(WHAT YOU SHOULD DO) Using the listing below, extract each line that has the word "This" in it.

(MATERIAL FOR THE TASK)
..............................
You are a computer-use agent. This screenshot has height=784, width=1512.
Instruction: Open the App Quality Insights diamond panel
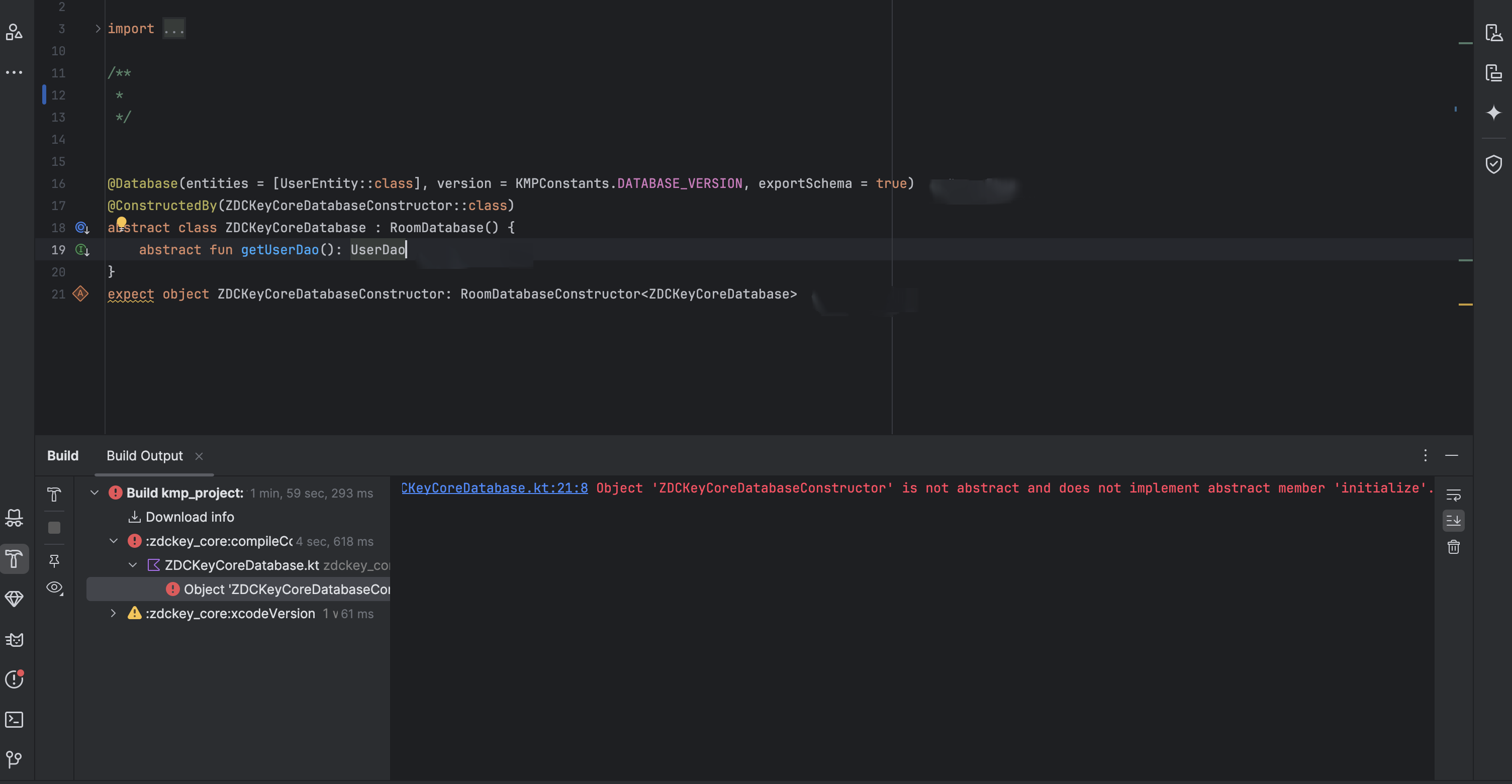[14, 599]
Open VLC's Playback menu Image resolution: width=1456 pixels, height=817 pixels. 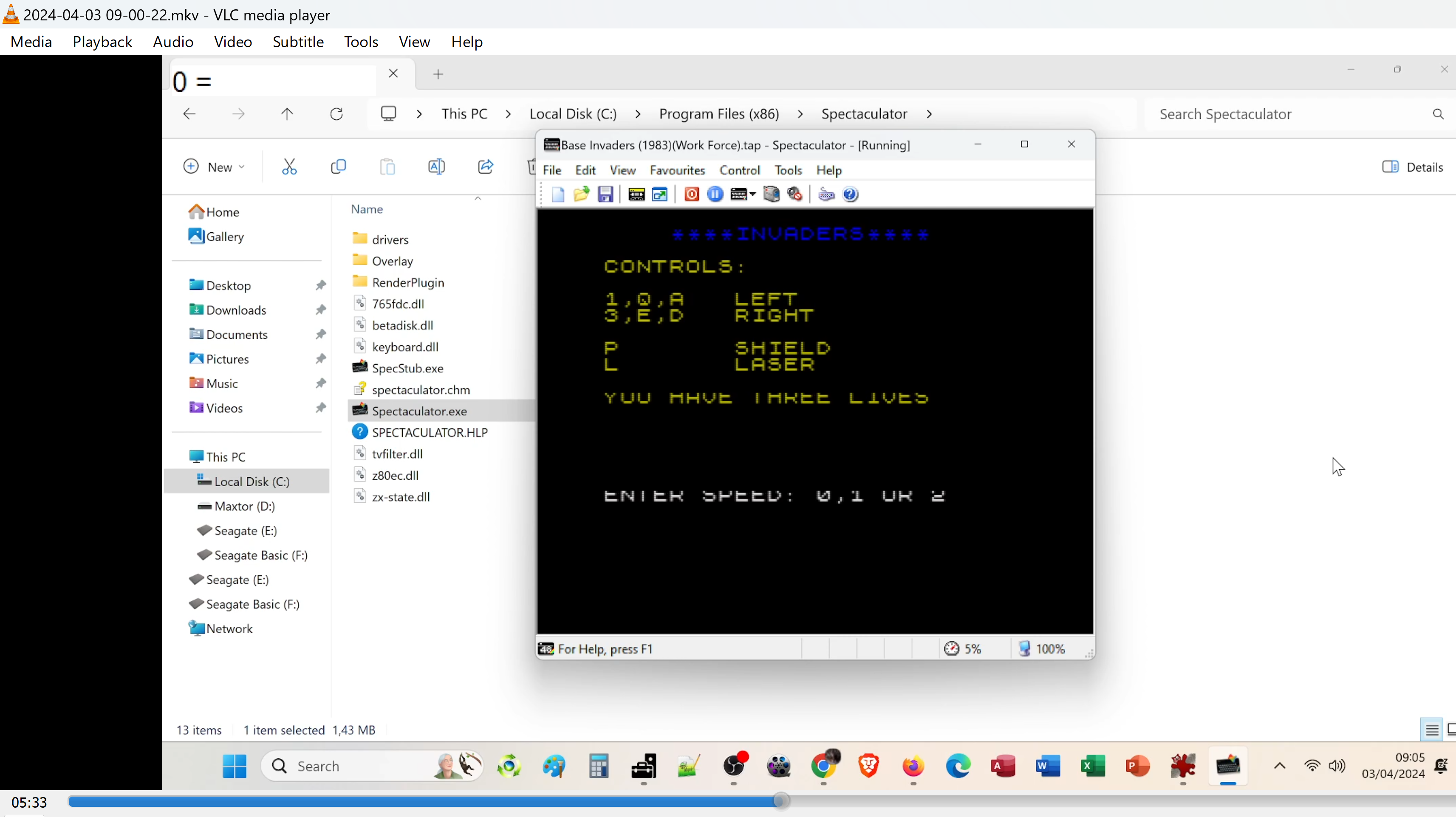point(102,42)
..............................
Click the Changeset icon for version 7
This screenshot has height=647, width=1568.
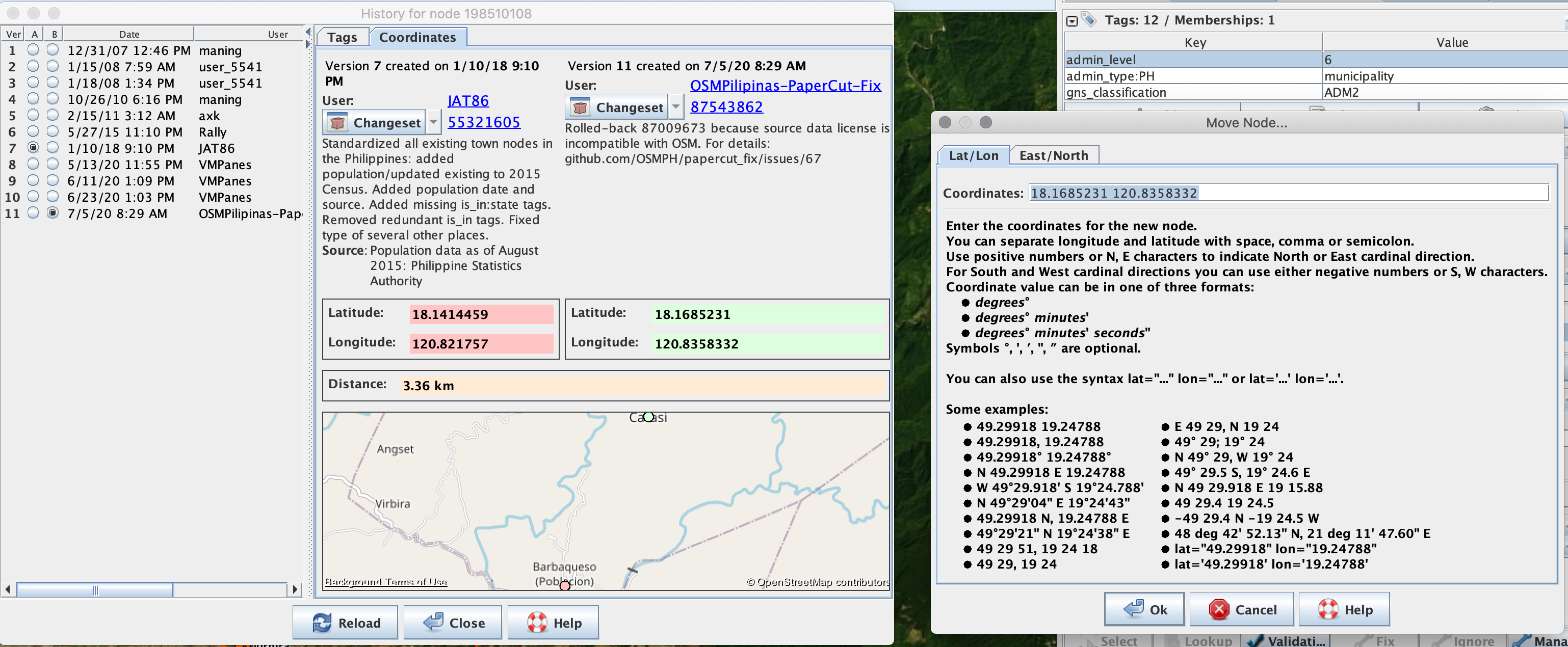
..............................
(TASK SOLUTION)
You are a computer-use agent. This screenshot has height=784, width=1512.
This screenshot has height=647, width=1568.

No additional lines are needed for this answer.